Mobilidade é, afinal, muito mais do que sistemas de transporte. Conseguir se locomover com facilidade nos centros urbanos também é questão de planejamento e forma urbana, é papel dos arquitetos e urbanistas. Para construir cidades mais caminháveis, inclusivas, saudáveis, democráticas, eficientes e ambientalmente responsáveis, algumas estratégias podem ser adotadas no desenho urbano dos nossos municípios:
+SISTEMAS INTEGRADOS: Ruas completas (do termo “complete streets”, em inglês) são aquelas que preveem infraestrutura para pedestres, bicicletas, transporte público e automóveis, priorizando a coexistência dos modais em uma mesma via com segurança. Além disso, a intermodalidade encoraja passageiros a combinarem modais distintos ao longo de um trajeto: permitir bicicletas em ônibus, por exemplo, incentiva trajetos ativos até as estações; incluir garagens nas estações de trem e metrô podem fazer com que um trajeto 100% realizado por um automóvel possa ser, em parte, realizado por transporte público.
+DESENHO DOS CAMINHOS: O desenho das ruas, a dimensão de calçadas, ciclovias ou faixas de tráfego, também influenciam diretamente na escolha por um modal. Qual o conforto ambiental ao caminhar em uma calçada de 1,50m ao longo de uma via expressa, em que as faixas largas incentivam o aumento de velocidade por parte dos automóveis? Como caminhar por um bairro em que as quadras são muito longas, as faixas de pedestre inexistentes ou muito distantes, e os tempos de travessia para pedestres muito curtos? Redesenhar a geometria das vias existentes a favor da acessibilidade e segurança viária, redescobrir potenciais atalhos como passagens e escadarias são primordiais para garantir que usuários possam optar por diferentes maneiras de se locomover.

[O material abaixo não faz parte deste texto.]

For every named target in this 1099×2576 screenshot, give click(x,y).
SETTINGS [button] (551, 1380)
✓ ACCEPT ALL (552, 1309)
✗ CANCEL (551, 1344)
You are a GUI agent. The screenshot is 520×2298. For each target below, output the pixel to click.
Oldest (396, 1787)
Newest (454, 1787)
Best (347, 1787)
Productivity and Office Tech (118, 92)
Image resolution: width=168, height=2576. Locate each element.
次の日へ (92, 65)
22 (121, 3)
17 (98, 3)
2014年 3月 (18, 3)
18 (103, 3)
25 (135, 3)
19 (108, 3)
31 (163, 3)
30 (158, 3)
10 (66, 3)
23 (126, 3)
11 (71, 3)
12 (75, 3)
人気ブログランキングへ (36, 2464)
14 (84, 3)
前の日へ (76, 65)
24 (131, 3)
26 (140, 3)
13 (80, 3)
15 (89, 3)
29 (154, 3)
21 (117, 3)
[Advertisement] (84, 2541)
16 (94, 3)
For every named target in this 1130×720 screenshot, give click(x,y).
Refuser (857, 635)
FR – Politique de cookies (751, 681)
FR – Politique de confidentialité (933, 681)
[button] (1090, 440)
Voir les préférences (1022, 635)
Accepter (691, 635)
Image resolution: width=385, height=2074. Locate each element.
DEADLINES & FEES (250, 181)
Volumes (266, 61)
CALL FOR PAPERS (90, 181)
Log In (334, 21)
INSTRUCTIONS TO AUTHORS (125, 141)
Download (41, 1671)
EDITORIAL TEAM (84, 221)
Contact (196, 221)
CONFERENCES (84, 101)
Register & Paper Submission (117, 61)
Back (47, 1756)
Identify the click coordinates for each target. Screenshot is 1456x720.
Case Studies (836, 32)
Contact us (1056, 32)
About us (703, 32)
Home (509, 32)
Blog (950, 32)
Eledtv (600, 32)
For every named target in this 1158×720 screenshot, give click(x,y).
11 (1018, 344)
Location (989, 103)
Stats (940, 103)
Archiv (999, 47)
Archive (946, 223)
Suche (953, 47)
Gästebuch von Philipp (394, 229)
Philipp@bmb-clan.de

+INFRAESTRUTURA COMPLEMENTAR: Toda infraestrutura de mobilidade deve vir acompanhada de outros elementos que complementem o papel de cada modal como, por exemplo, bicicletários e vestiários nos espaços de trabalho, ou ainda pontos de ônibus com informações sobre linhas e horários. As calçadas também podem ser projetadas de maneira a qualificar a experiência do pedestre, incorporando bancos para descanso, elementos de proteção (como toldos e marquises) para dias quentes ou chuvosos, sistemas de orientação ou informação para pedestres com sugestões de rotas e identificação de pontos de atração, ou iluminação orientada ao passeio na calçada à noite.
+CIDADES COMPACTAS: De onde viemos e para onde vamos? Uma cidade compacta tem maior densidade populacional (mais moradores em uma mesma área) e maior mistura dos usos do solo, o que permite acesso a diversos equipamentos como escola, supermercados e áreas de lazer em um espaço reduzido. A aproximação de destinos podem substituir longos deslocamentos por trajetos de curta distância no dia-a-dia, incentivando a mobilidade ativa. Além disso, investimentos em transporte público são otimizados, já que linhas de ônibus ou metrô podem ser mais curtas, reduzindo custos de implantação, manutenção e operação.
Enquanto continuarmos a (tentar) resolver os problemas de mobilidade urbana apenas com transporte, bairros permanecerão segregados e seus cidadãos continuarão sem o devido acesso aos serviços, comércio e lazer que têm direito. É necessário repensar a maneira atual de fazer cidades e torná-las mais humanas, inclusivas, agradáveis e seguras para todos seus habitantes, independentemente de sua capacidade de locomoção. Mobilidade é sim questão de planejamento e desenho urbano.